[Stored records]

::::

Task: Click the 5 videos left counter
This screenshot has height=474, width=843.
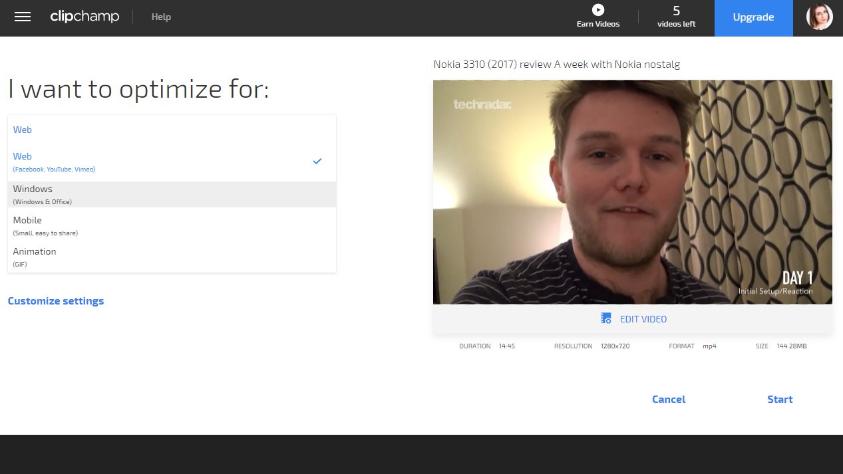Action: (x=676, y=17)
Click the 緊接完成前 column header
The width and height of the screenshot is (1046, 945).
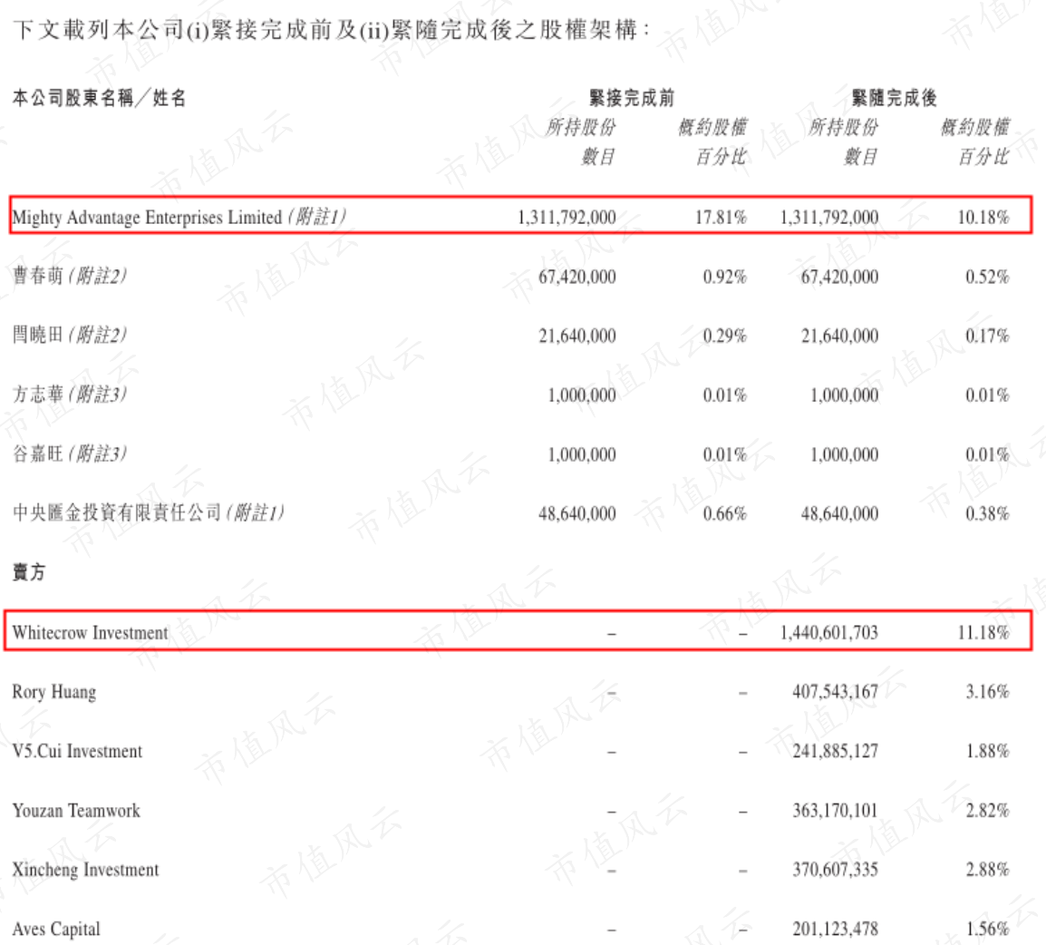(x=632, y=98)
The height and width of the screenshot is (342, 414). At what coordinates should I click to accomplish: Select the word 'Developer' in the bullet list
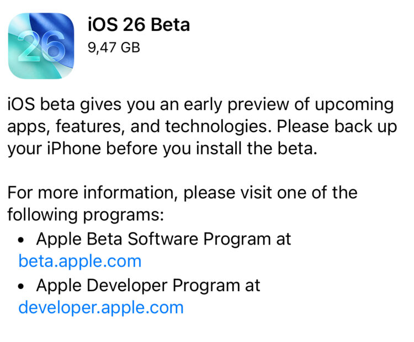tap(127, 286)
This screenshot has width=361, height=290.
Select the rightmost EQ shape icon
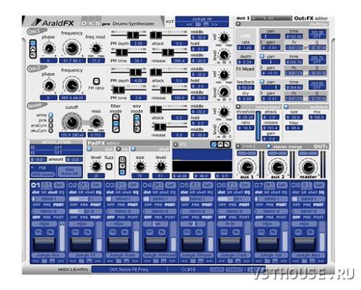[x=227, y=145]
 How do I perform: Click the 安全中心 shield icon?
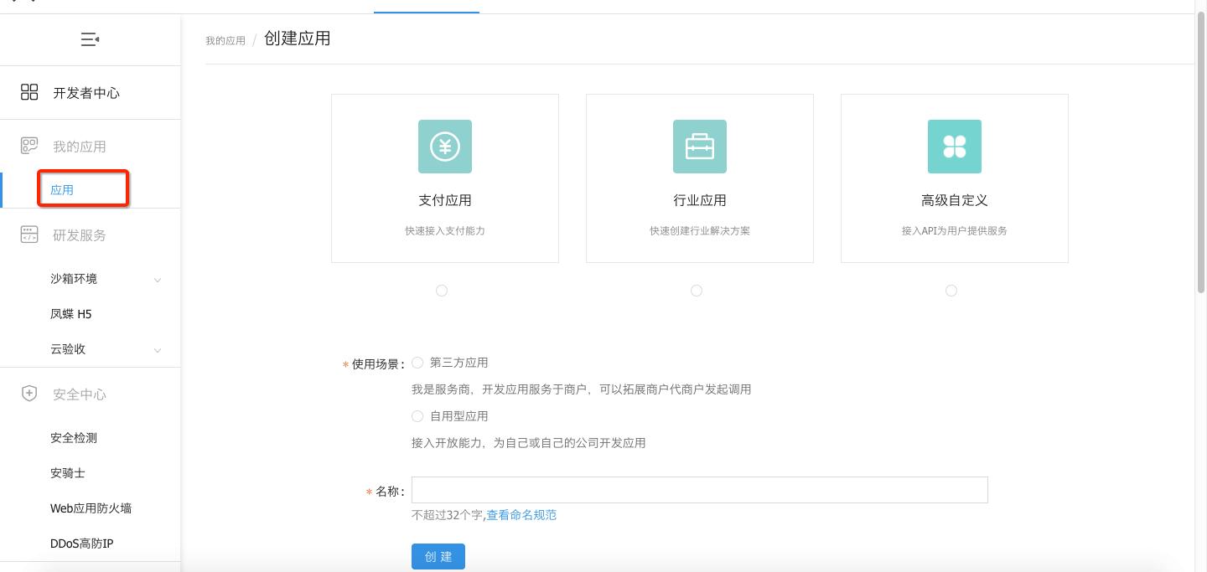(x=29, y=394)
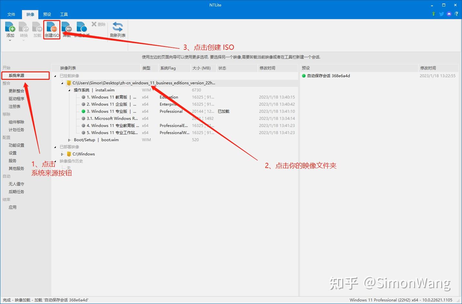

::::

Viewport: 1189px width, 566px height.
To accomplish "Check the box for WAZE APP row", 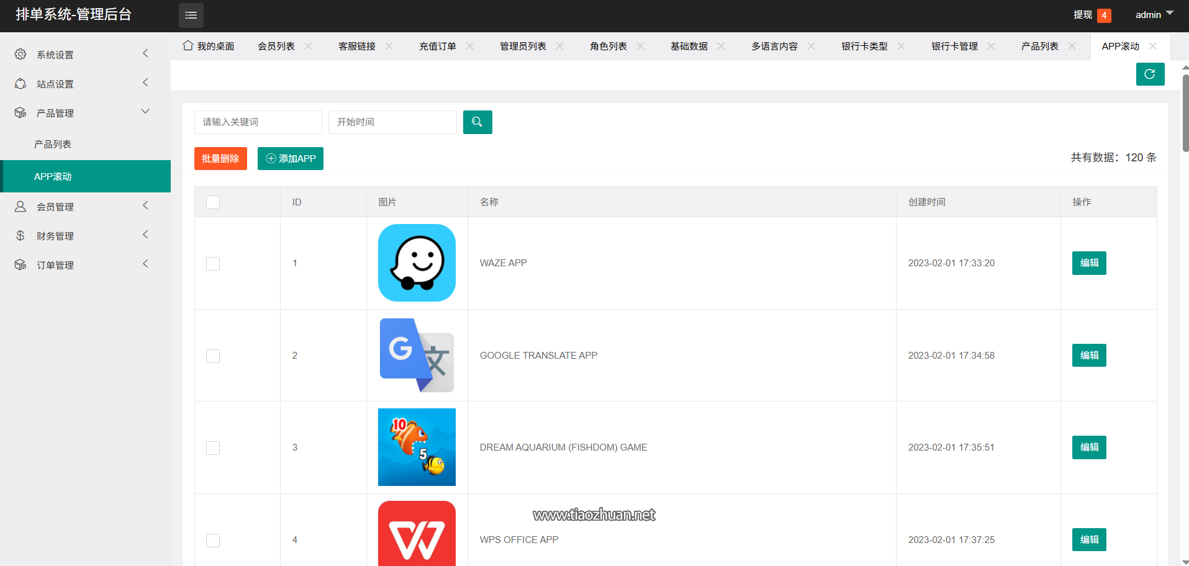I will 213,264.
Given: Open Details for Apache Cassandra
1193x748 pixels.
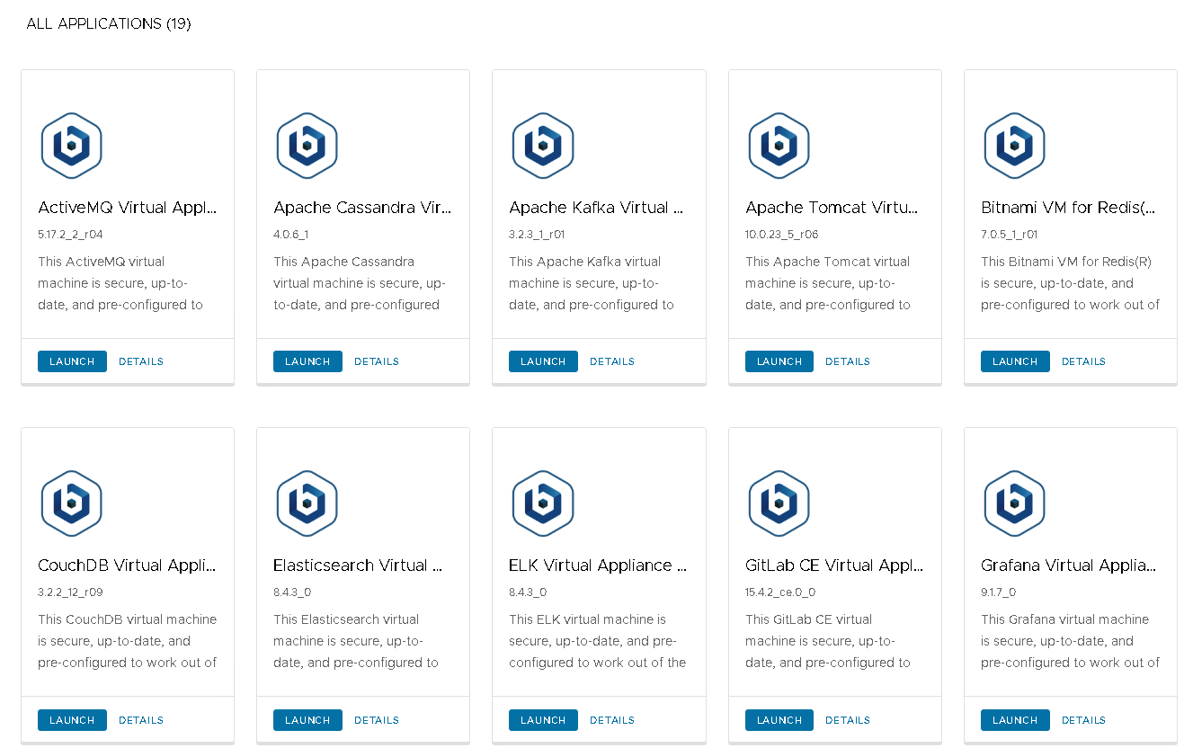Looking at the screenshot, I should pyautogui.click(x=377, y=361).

::::

WHAT TO DO | Once the line with "The width and" is found above, print it and every line after it through the line with "This screenshot has width=361, height=290.", exactly. Pictures stay out.

SOLVED PROBLEM |
The width and height of the screenshot is (1046, 945).
(x=632, y=98)
The height and width of the screenshot is (342, 414). At what coordinates should I click to accomplish: Select the word 'Developer' in the bullet list
tap(127, 286)
This screenshot has width=361, height=290.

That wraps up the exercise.